┌──

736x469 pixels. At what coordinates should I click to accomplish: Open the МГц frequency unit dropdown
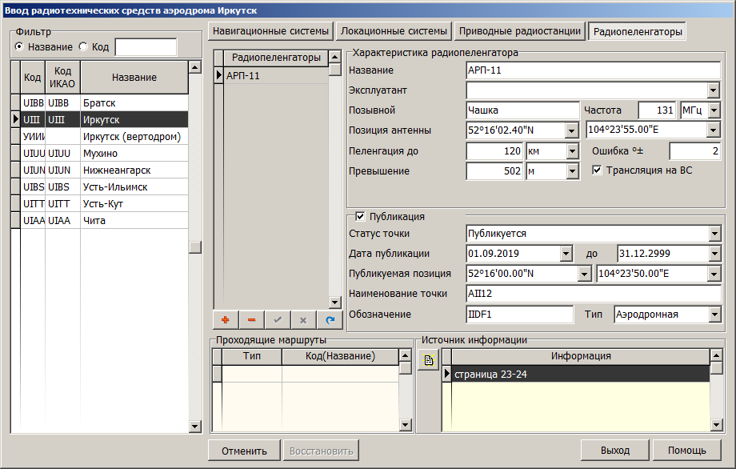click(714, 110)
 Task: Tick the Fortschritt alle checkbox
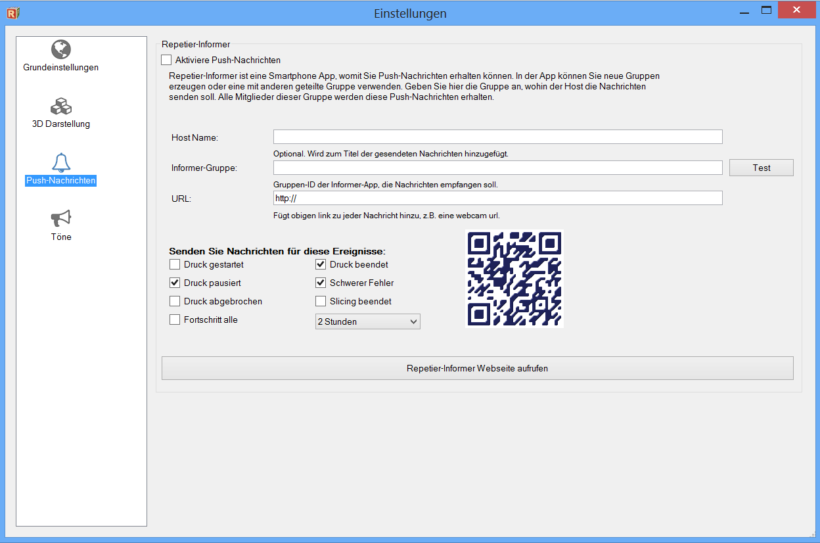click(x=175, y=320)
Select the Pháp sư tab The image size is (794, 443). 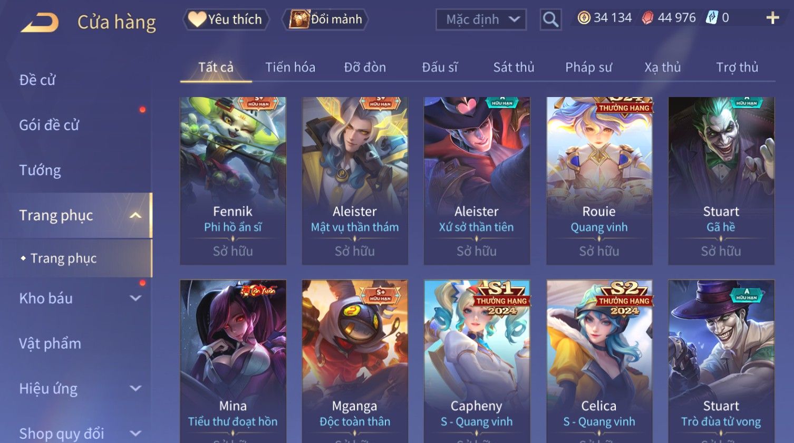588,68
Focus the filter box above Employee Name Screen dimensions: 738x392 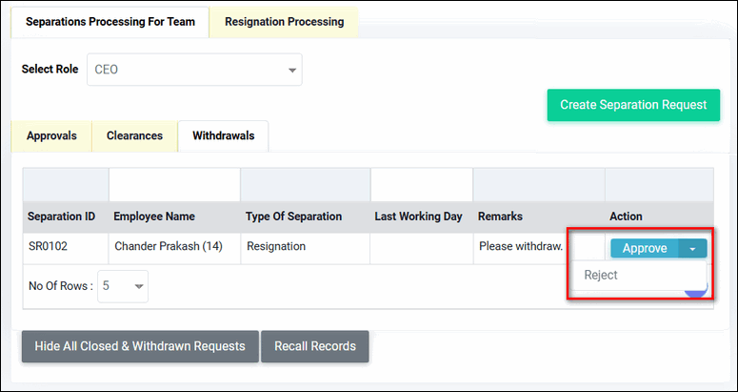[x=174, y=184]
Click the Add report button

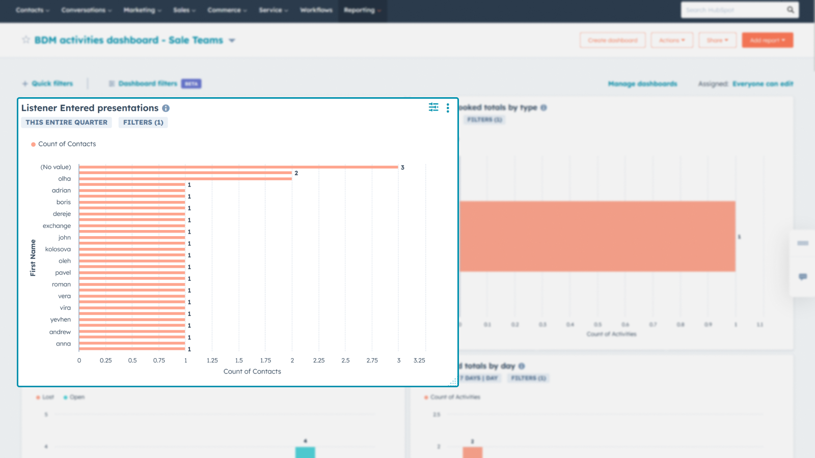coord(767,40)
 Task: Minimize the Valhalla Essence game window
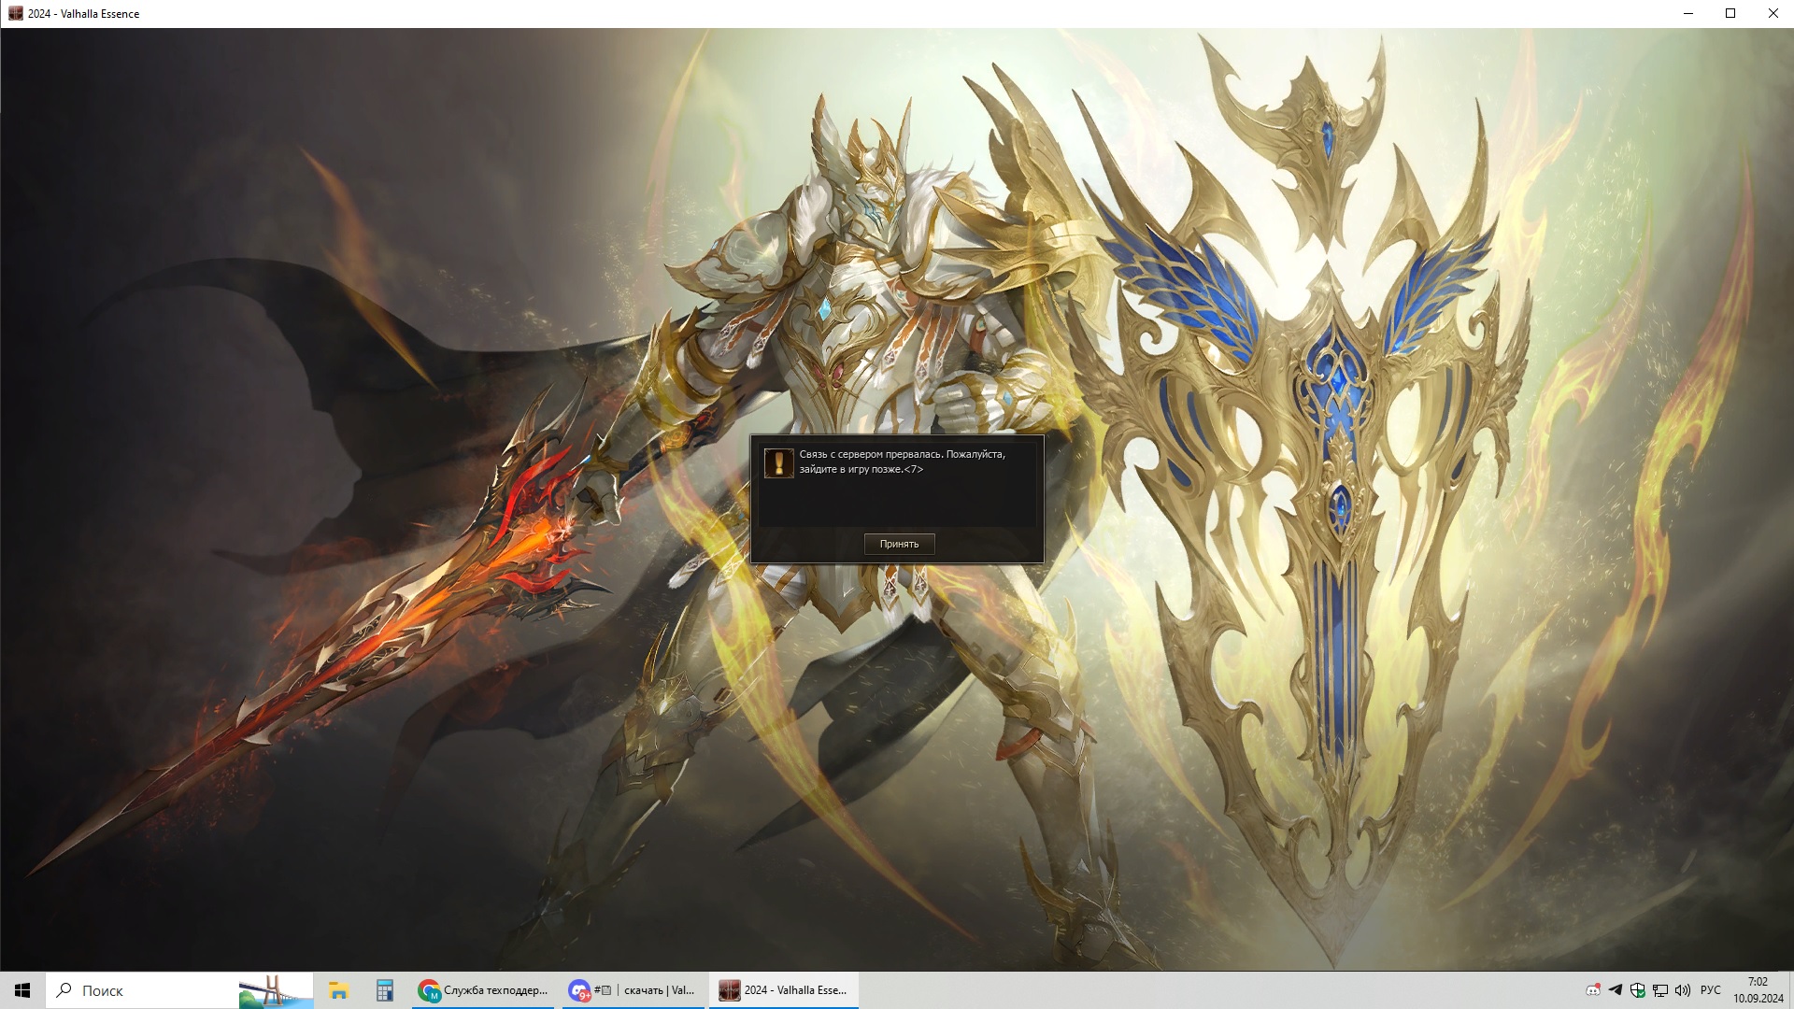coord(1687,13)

└──
┌──

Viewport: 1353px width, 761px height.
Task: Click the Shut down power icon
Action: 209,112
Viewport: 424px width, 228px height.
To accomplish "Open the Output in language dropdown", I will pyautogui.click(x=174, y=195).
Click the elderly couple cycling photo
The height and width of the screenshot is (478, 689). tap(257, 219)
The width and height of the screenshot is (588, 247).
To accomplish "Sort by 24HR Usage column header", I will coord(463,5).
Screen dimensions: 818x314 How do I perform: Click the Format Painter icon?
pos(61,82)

└──

AIM OF THE TASK
Quote the rows starting at the line that contains "Viewport: 424px width, 228px height." and ending at the line that contains "I will coord(463,5).", including both of those lines.

THE REPLY
Viewport: 424px width, 228px height.
To accomplish "Open the Output in language dropdown", I will pyautogui.click(x=174, y=195).
Click the elderly couple cycling photo
The height and width of the screenshot is (478, 689). tap(257, 219)
The width and height of the screenshot is (588, 247).
To accomplish "Sort by 24HR Usage column header", I will coord(463,5).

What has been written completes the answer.